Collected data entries
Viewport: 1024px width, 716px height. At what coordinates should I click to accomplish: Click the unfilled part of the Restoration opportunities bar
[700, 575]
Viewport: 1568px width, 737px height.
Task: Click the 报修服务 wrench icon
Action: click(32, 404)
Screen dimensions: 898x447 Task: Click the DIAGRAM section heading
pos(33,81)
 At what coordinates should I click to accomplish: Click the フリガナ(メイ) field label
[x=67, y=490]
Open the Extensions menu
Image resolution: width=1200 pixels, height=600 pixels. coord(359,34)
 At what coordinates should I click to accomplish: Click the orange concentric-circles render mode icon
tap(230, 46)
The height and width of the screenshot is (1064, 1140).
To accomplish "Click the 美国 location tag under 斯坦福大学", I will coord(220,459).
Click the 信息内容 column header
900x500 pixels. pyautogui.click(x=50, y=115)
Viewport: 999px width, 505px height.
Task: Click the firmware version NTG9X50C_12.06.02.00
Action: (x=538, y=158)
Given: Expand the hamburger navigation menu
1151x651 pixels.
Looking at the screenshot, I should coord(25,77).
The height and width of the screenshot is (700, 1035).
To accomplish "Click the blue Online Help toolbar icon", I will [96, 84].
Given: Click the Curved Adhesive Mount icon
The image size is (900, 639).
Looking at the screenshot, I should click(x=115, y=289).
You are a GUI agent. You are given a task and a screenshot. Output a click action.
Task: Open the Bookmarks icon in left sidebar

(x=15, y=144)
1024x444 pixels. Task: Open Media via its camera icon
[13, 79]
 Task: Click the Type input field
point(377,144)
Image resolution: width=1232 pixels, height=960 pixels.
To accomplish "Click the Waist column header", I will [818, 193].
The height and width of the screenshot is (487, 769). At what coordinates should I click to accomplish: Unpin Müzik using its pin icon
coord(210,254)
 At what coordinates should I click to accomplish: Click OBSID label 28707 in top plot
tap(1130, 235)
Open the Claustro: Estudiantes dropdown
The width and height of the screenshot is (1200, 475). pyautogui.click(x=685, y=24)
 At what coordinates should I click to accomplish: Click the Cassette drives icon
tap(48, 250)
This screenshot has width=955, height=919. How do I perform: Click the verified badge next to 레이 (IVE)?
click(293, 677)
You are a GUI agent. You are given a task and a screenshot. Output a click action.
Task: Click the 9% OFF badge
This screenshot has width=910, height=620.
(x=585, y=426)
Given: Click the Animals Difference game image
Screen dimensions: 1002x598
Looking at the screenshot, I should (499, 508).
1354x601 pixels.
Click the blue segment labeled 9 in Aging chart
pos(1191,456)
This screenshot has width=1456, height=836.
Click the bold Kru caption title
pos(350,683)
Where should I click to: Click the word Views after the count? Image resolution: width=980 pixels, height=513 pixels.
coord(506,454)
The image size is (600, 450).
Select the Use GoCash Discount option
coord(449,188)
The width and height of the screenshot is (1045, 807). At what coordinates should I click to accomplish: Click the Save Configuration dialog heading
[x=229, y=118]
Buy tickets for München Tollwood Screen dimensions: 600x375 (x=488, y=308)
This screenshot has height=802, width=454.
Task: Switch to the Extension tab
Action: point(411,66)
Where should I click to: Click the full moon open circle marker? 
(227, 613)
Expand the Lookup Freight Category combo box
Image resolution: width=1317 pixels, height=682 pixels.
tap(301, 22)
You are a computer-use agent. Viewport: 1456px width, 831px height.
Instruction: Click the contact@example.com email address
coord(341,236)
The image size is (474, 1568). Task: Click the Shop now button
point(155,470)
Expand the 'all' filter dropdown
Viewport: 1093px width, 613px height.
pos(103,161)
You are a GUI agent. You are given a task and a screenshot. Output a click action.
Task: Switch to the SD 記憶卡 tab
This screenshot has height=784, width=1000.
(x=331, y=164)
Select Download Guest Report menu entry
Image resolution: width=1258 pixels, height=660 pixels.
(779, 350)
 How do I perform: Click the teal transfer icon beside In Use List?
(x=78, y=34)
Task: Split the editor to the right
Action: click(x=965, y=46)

**What you will do:**
Once the records have been read, print them all again exactly.

**Response:**
Viewport: 1024px width, 716px height. At what coordinates should I click to accomplish: Click the unfilled part of the Restoration opportunities bar
[700, 575]
Viewport: 1568px width, 737px height.
Task: Click the 报修服务 wrench icon
Action: click(32, 404)
Screen dimensions: 898x447 Task: Click the DIAGRAM section heading
pos(33,81)
 At what coordinates should I click to accomplish: Click the フリガナ(メイ) field label
[x=67, y=490]
Open the Extensions menu
Image resolution: width=1200 pixels, height=600 pixels. coord(359,34)
 At what coordinates should I click to accomplish: Click the orange concentric-circles render mode icon
tap(230, 46)
The height and width of the screenshot is (1064, 1140).
To accomplish "Click the 美国 location tag under 斯坦福大学", I will coord(220,459).
Click the 信息内容 column header
900x500 pixels. pyautogui.click(x=50, y=115)
Viewport: 999px width, 505px height.
Task: Click the firmware version NTG9X50C_12.06.02.00
Action: (x=538, y=158)
Given: Expand the hamburger navigation menu
1151x651 pixels.
Looking at the screenshot, I should coord(25,77).
The height and width of the screenshot is (700, 1035).
To accomplish "Click the blue Online Help toolbar icon", I will [96, 84].
Given: Click the Curved Adhesive Mount icon
The image size is (900, 639).
Looking at the screenshot, I should click(x=115, y=289).
You are a GUI agent. You are given a task and a screenshot. Output a click action.
Task: Open the Bookmarks icon in left sidebar

(x=15, y=144)
1024x444 pixels. Task: Open Media via its camera icon
[13, 79]
 Task: Click the Type input field
point(377,144)
Image resolution: width=1232 pixels, height=960 pixels.
To accomplish "Click the Waist column header", I will [818, 193].
The height and width of the screenshot is (487, 769). At what coordinates should I click to accomplish: Unpin Müzik using its pin icon
coord(210,254)
 At what coordinates should I click to accomplish: Click OBSID label 28707 in top plot
tap(1130, 235)
Open the Claustro: Estudiantes dropdown
The width and height of the screenshot is (1200, 475). pyautogui.click(x=685, y=24)
 At what coordinates should I click to accomplish: Click the Cassette drives icon
tap(48, 250)
This screenshot has width=955, height=919. How do I perform: Click the verified badge next to 레이 (IVE)?
click(293, 677)
You are a GUI agent. You are given a task and a screenshot. Output a click action.
Task: Click the 9% OFF badge
This screenshot has width=910, height=620.
(x=585, y=426)
Given: Click the Animals Difference game image
Screen dimensions: 1002x598
Looking at the screenshot, I should (499, 508).
1354x601 pixels.
Click the blue segment labeled 9 in Aging chart
pos(1191,456)
This screenshot has width=1456, height=836.
Click the bold Kru caption title
pos(350,683)
Where should I click to: Click the word Views after the count? Image resolution: width=980 pixels, height=513 pixels.
coord(506,454)
The image size is (600, 450).
Select the Use GoCash Discount option
coord(449,188)
The width and height of the screenshot is (1045, 807). At what coordinates should I click to accomplish: Click the Save Configuration dialog heading
[x=229, y=118]
Buy tickets for München Tollwood Screen dimensions: 600x375 (x=488, y=308)
This screenshot has height=802, width=454.
Task: Switch to the Extension tab
Action: point(411,66)
Where should I click to: Click the full moon open circle marker? 
(227, 613)
Expand the Lookup Freight Category combo box
Image resolution: width=1317 pixels, height=682 pixels.
tap(301, 22)
You are a computer-use agent. Viewport: 1456px width, 831px height.
Instruction: Click the contact@example.com email address
coord(341,236)
The image size is (474, 1568). Task: Click the Shop now button
point(155,470)
Expand the 'all' filter dropdown
Viewport: 1093px width, 613px height.
pos(103,161)
You are a GUI agent. You are given a task and a screenshot. Output a click action.
Task: Switch to the SD 記憶卡 tab
This screenshot has height=784, width=1000.
(x=331, y=164)
Select Download Guest Report menu entry
Image resolution: width=1258 pixels, height=660 pixels.
(779, 350)
 How do I perform: Click the teal transfer icon beside In Use List?
(x=78, y=34)
Task: Split the editor to the right
Action: click(x=965, y=46)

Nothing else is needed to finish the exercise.